On top of that question, I would also like to ask if what I was doing with the negative numbers was correct in my C# code just like how the ActionScript code was doing it? Would mean a lot (:
(Sorry if not fully understandable and if what I say doesn't match up as much)
ActionScript Code:
private function p() : String
{
var _loc1_:ByteArray = new ByteArray();
_loc1_.writeByte(120);
_loc1_.writeByte(-38);
_loc1_.writeByte(99);
_loc1_.writeByte(16);
_loc1_.writeByte(12);
_loc1_.writeByte(51);
_loc1_.writeByte(41);
_loc1_.writeByte(-118);
_loc1_.writeByte(12);
_loc1_.writeByte(50);
_loc1_.writeByte(81);
_loc1_.writeByte(73);
_loc1_.writeByte(49);
_loc1_.writeByte(-56);
_loc1_.writeByte(13);
_loc1_.writeByte(48);
_loc1_.writeByte(54);
_loc1_.writeByte(54);
_loc1_.writeByte(14);
_loc1_.writeByte(48);
_loc1_.writeByte(46);
_loc1_.writeByte(2);
_loc1_.writeByte(0);
_loc1_.writeByte(45);
_loc1_.writeByte(-30);
_loc1_.writeByte(4);
_loc1_.writeByte(-16);
_loc1_.uncompress();
_loc1_.position = 0;
return _loc1_.readUTF();
}
My C# Code:
public string p()
{
MemoryStream loc1 = new MemoryStream();
loc1.WriteByte((byte)120);
loc1.WriteByte((byte)~-38);
loc1.WriteByte((byte)99);
loc1.WriteByte((byte)16);
loc1.WriteByte((byte)12);
loc1.WriteByte((byte)51);
loc1.WriteByte((byte)41);
loc1.WriteByte((byte)~-118);
loc1.WriteByte((byte)12);
loc1.WriteByte((byte)50);
loc1.WriteByte((byte)81);
loc1.WriteByte((byte)73);
loc1.WriteByte((byte)49);
loc1.WriteByte((byte)~-56);
loc1.WriteByte((byte)13);
loc1.WriteByte((byte)48);
loc1.WriteByte((byte)54);
loc1.WriteByte((byte)54);
loc1.WriteByte((byte)14);
loc1.WriteByte((byte)48);
loc1.WriteByte((byte)46);
loc1.WriteByte((byte)2);
loc1.WriteByte((byte)0);
loc1.WriteByte((byte)45);
loc1.WriteByte((byte)~-30);
loc1.WriteByte((byte)4);
loc1.WriteByte((byte)~-16);
loc1.Position = 0;
return Encoding.UTF8.GetString(loc1.ToArray());
}
1) In C#, bytes are unsigned.

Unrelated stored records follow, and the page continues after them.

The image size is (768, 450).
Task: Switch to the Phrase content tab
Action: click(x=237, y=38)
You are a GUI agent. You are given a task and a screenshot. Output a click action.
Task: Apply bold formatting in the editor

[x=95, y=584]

You cannot convert a signed byte to an unsigned byte with the complement, because your intention is that the bitwise representation should be identical, rather than opposite, which is what the complement does.

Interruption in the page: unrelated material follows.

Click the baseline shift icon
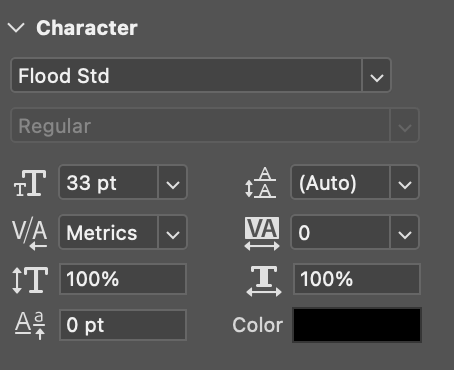This screenshot has width=454, height=370. tap(30, 325)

one simple way to convert is to mask with 0xFF: -37 & 0xFF = 219. There are other, mathematically equivalent ways, such as checking for negatives with sbyte sb = -37; byte b = sb < 0 ? 256 + sb : sb;
2) The builtin System.IO.Compression namespace is lacking in a number of ways. For one, it doesn't even support decompressing zlib data, which is what your byte array holds. the best way is to use a third party package on Nuget instead. The DotNetZip library does what you need, specifically the Ionic.Zlib.ZlibStream.UncompressBuffer function.
(1)
#Jimmy has given you a good Answer.
This is what he meant when he told you "to mask with 0xFF" so that your -38 becomes masked as:
loc1.WriteByte( (byte)(-38 & 0xFF) );
Do the same above logic for any other values that have a minus sign.
(2)
It might be easier if you just use values written in hex instead of decimal. This means instead of decimal 255 you write equivalent hex of 0xFF since bytes are supposed to be in hex. The WriteByte is auto-converting your decimals but it's not helping you to learn what it is going on...

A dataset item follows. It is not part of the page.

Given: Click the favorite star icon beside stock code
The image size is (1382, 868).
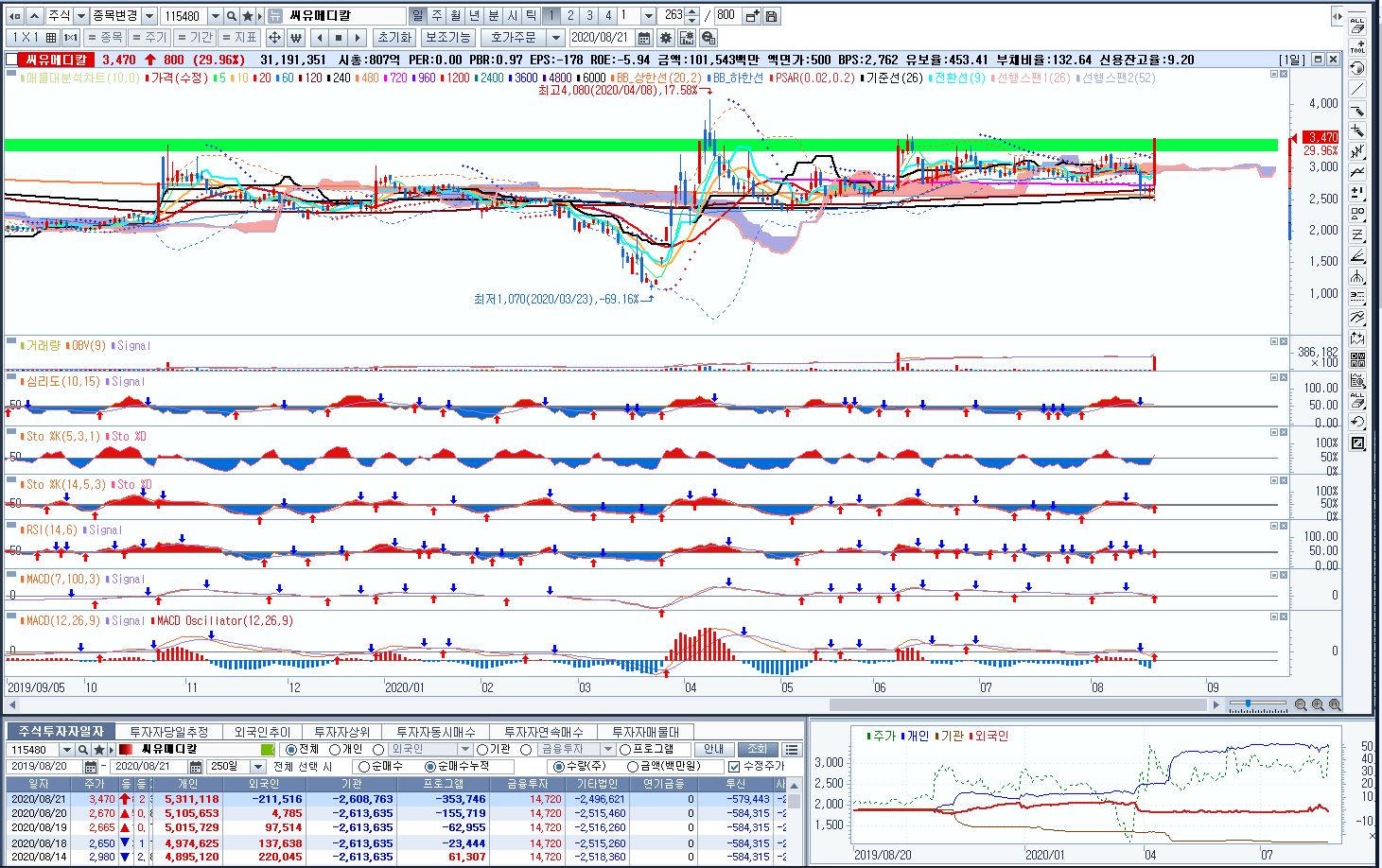Looking at the screenshot, I should click(x=248, y=16).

For example your beginning two byte values are 120 -38 but in hex that is 0x78 0xDA.
Now if you google search bytes 0x78 0xDA you will find out those two bytes are header for ZLIB's DEFLATE compression algorithm.
This ZLIB detail is important to know for the next step...
(3)
Sometimes the variable names are not always recovered during de-compiling. This is why all your code has these silly _loc_ as generic names (real var names are unknown, only their data type).
Your _loc1_.uncompress(); is supposed to contain a String variable specifying the algorithm.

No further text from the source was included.